→ **To do**: Read the records and gather each line that includes "agent".

→ **Data listing**:
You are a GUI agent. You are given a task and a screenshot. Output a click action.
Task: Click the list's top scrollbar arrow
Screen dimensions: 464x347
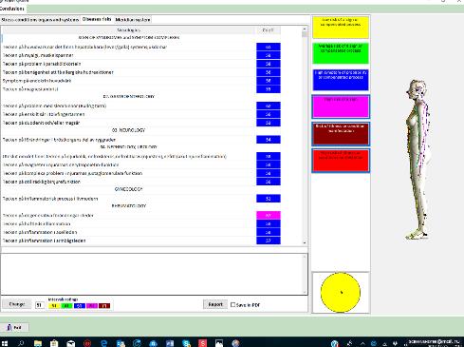click(x=305, y=29)
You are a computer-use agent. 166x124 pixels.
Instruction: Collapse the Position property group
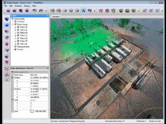pos(12,78)

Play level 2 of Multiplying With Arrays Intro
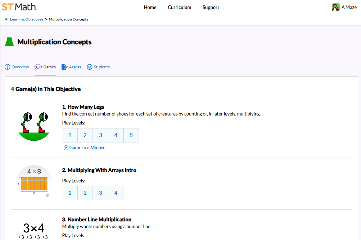[x=85, y=193]
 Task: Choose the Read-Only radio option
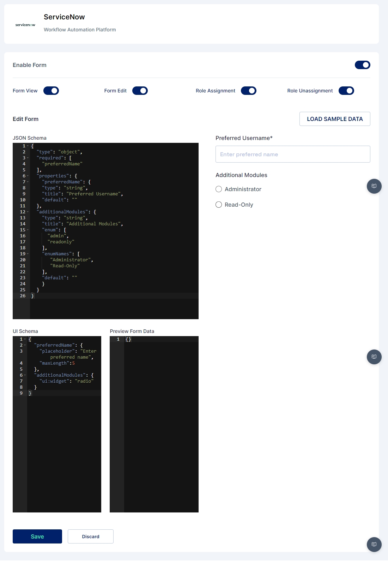point(219,205)
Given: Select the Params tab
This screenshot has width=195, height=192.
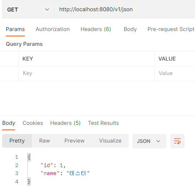Looking at the screenshot, I should click(15, 29).
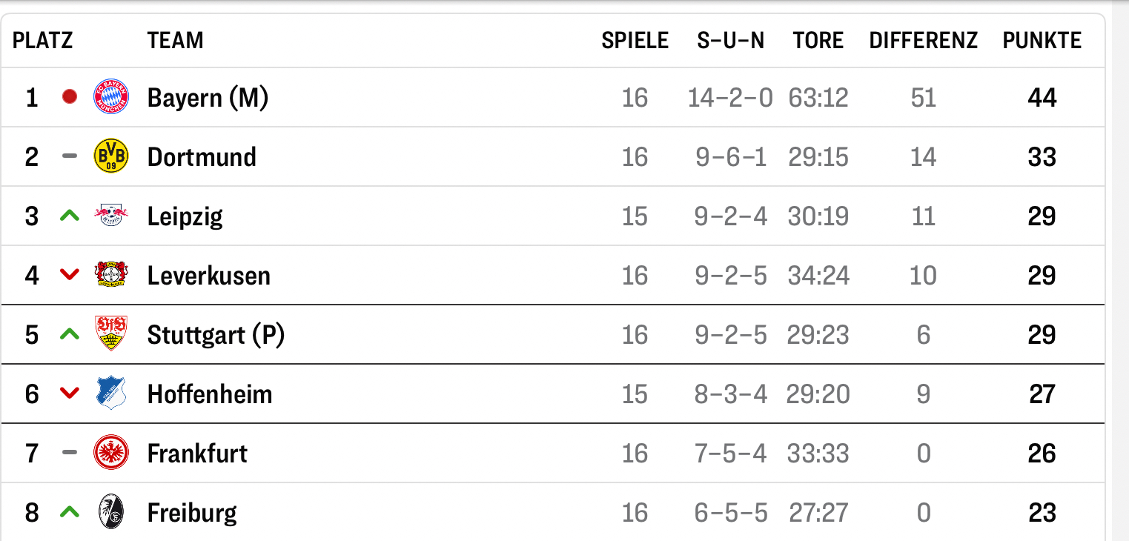The image size is (1129, 541).
Task: Select the Leverkusen team name
Action: click(208, 276)
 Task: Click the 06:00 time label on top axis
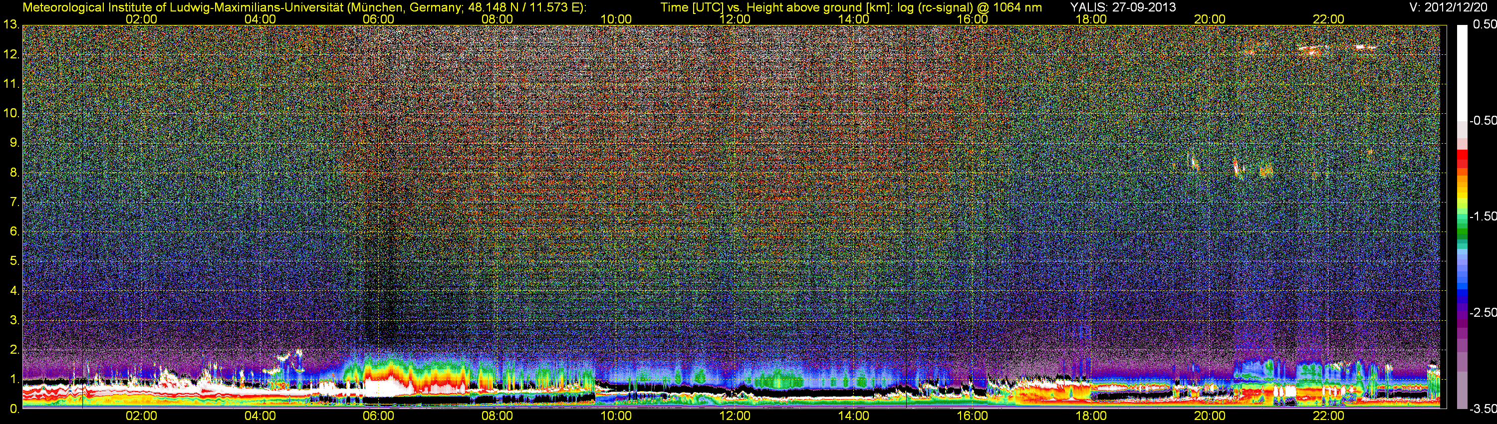[378, 19]

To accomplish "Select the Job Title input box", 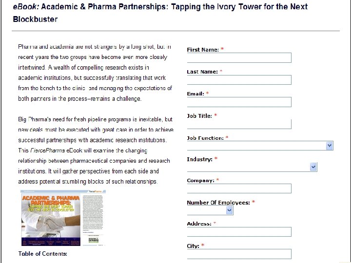I will 239,124.
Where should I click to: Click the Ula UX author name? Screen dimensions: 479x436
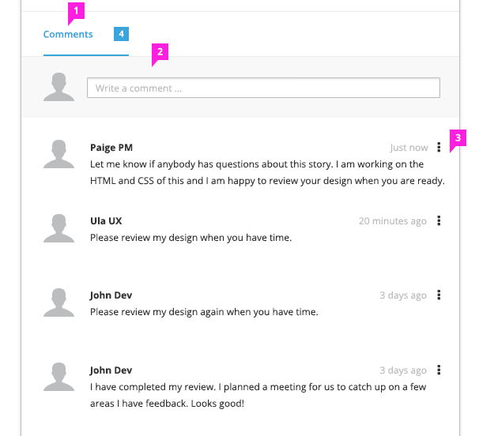[x=106, y=220]
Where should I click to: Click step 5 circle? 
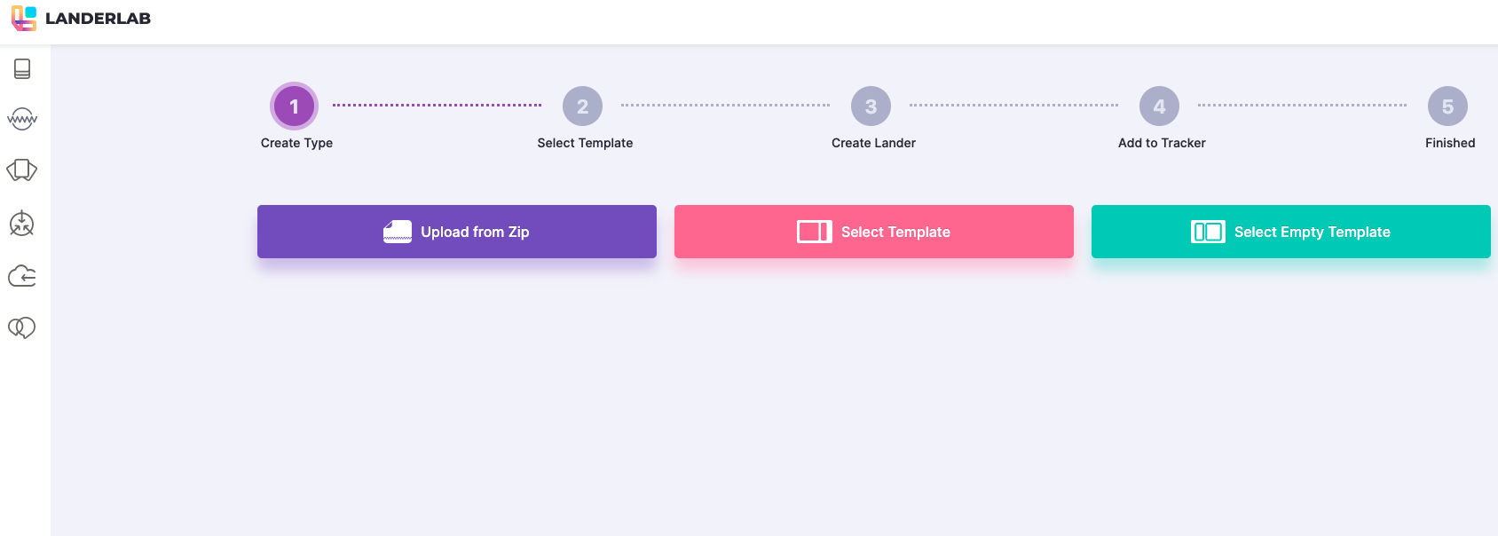(x=1448, y=106)

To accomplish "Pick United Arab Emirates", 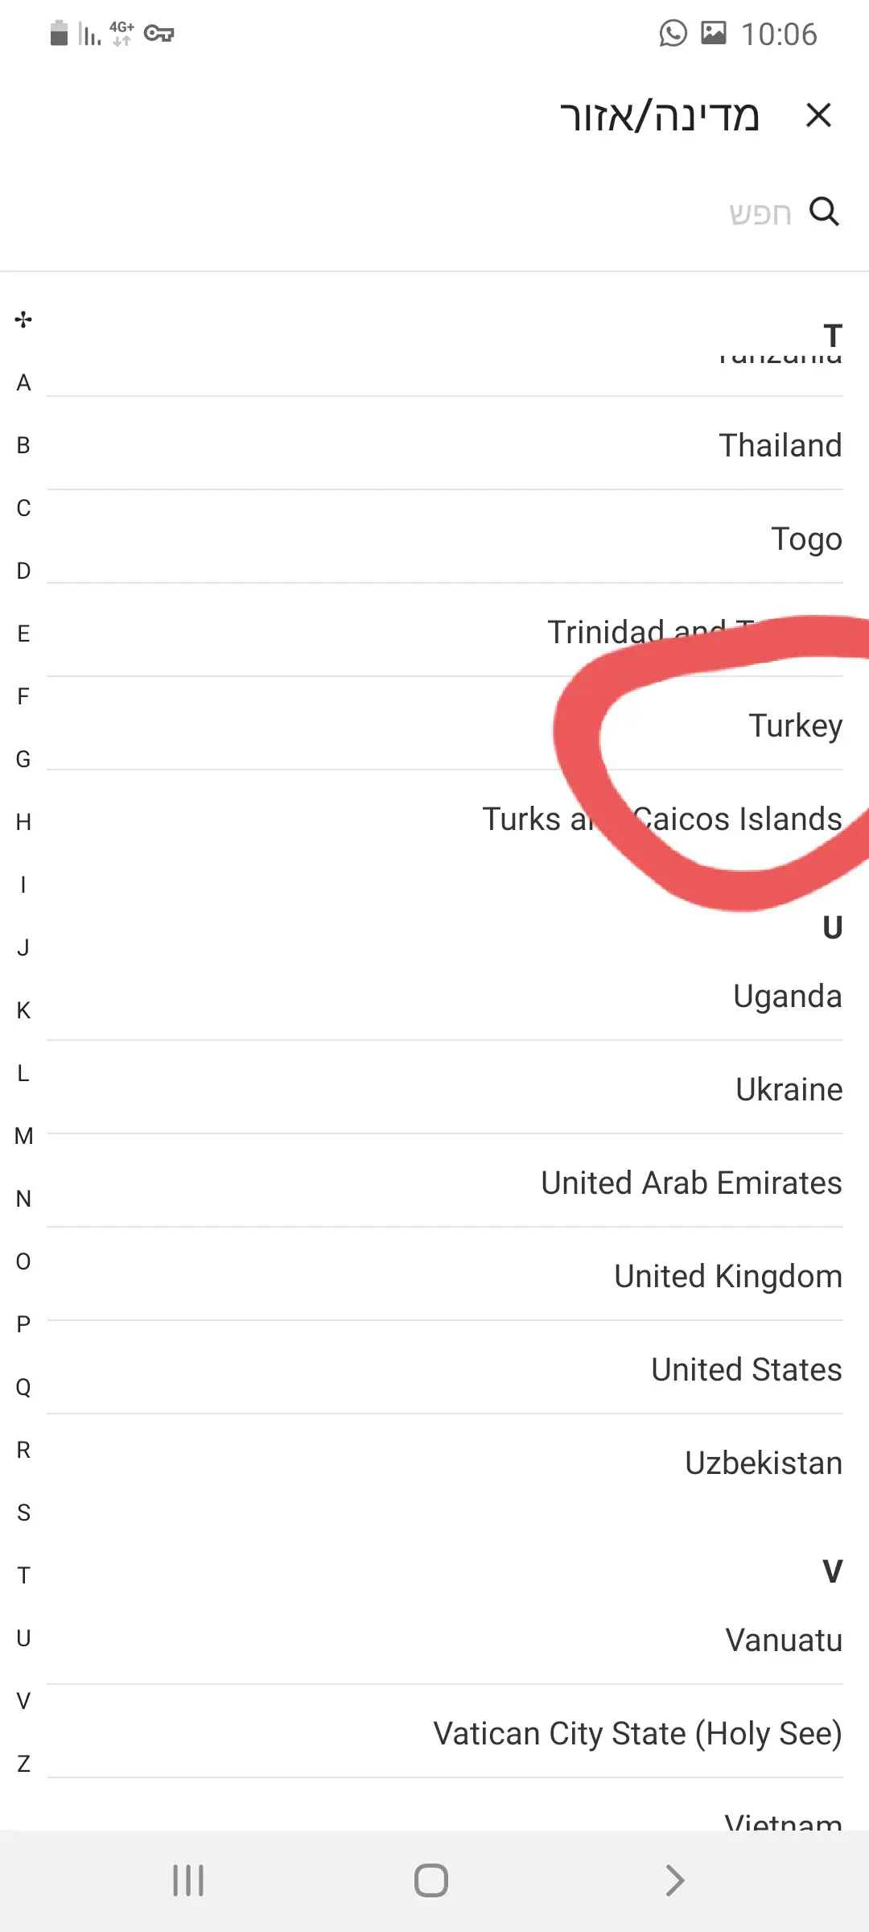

→ **Written solution**:
You are a GUI agent. You are given a task and a screenshot. Output a click action.
You are a computer-use agent. 166x124 pixels.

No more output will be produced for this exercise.